Transcriptome and metabolome reveal key genes in the phenylpropane pathway to regulate the floral fragrance of Rhododendron fortunei

Abstract Background: Floral aroma is an important plant trait and it is one of the main traits of Rhododendron varieties which affect their ornamental value. The volatile compounds of floral aroma are secondary metabolites. In order to reveal the key genes of the phenylpropane pathway, which regulates the fragrance of Rhododendron fortunei, we performed a comprehensive transcriptome and metabolome analysis of the petals of the petals of two alpine rhododendrons from two different varieties: the scented Rhododendron fortunei and the non-scented Rhododendron ‘Nova Zembla’. Results: Transcriptomic and qRT-PCR results showed that nine candidate genes were highly expressed in R. fortunei, but down-regulated in R. ‘Nova Zembla’. The correlation analysis of candidate genes and metabolites revealed nine key genes involved in the regulation of floral aroma in the phenylpropane pathway.

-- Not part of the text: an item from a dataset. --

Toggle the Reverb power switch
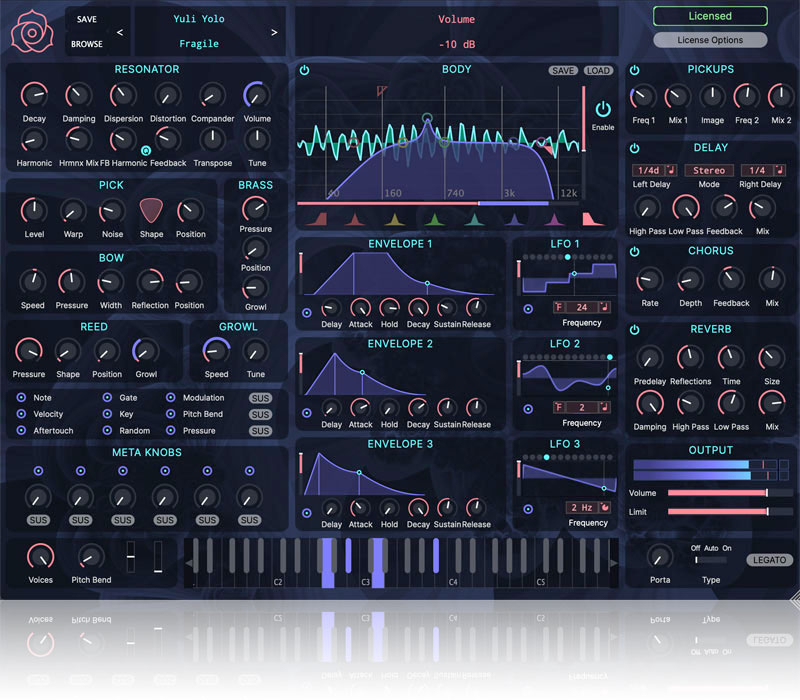[x=635, y=329]
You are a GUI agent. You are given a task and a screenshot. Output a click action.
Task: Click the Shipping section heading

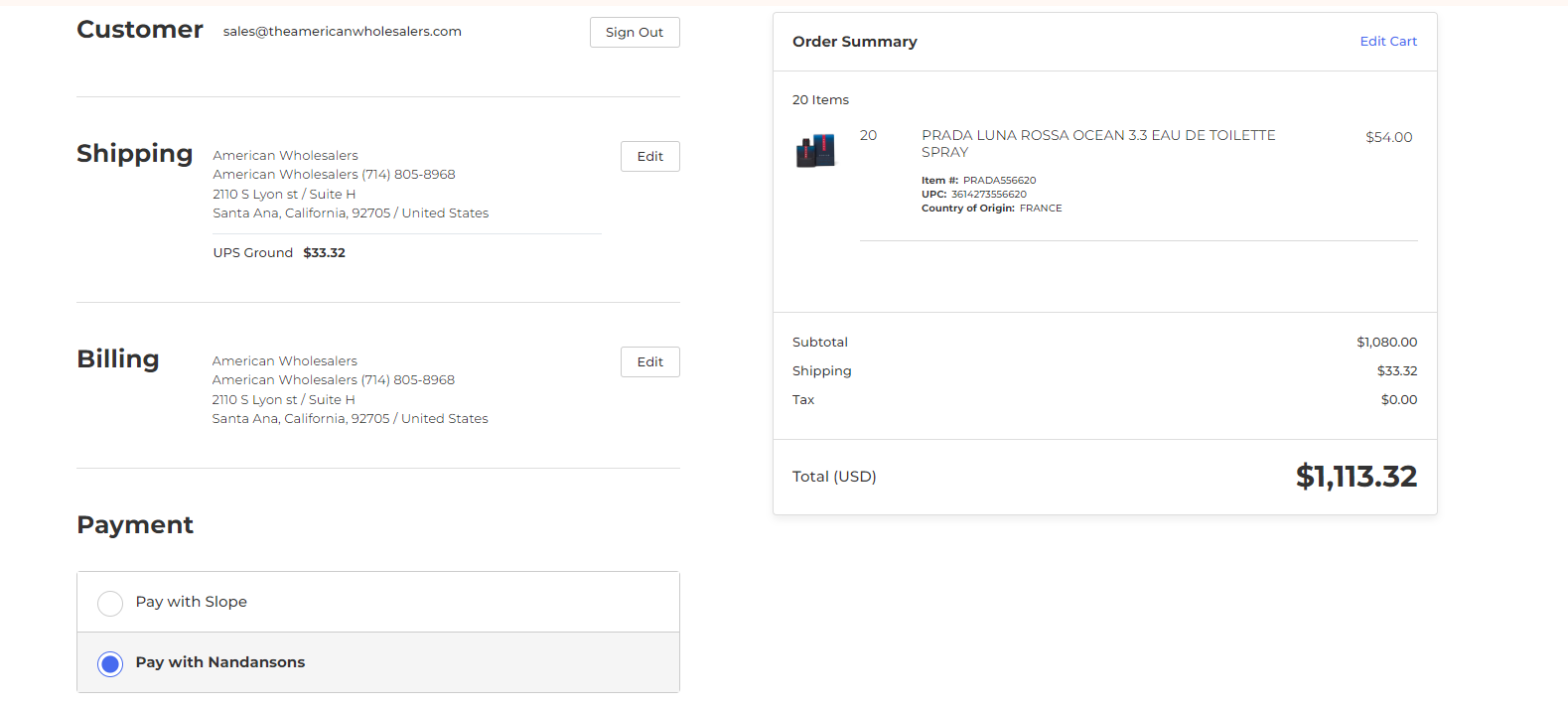(135, 153)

Among them, EGS was significantly positively correlated with various volatile benzene/phenylpropane compounds, and significantly negatively correlated with various non-volatile compounds; CCoAOMT, PAL, C4H,and BALDH were significantly negatively correlated with various volatile benzene/phenylpropane compounds, and significantly positively correlated with various non-volatile compounds. CCR, CAD, 4CL, and EGSwere significantly negatively correlated with various benzene/phenylpropane compounds. The validation of RfSAMT proved that RfSAMT gene regulated the synthesis of aromatic substances in R. fortunei. Conclusion: The findings of this study indicated that key candidate genes and metabolites involved in the biosynthetic pathway of phenylpropane may regulate the fragrance of R. fortunei. This lays a foundation for further research on the molecular mechanism of fragrance synthesis in the genus Rhododendron.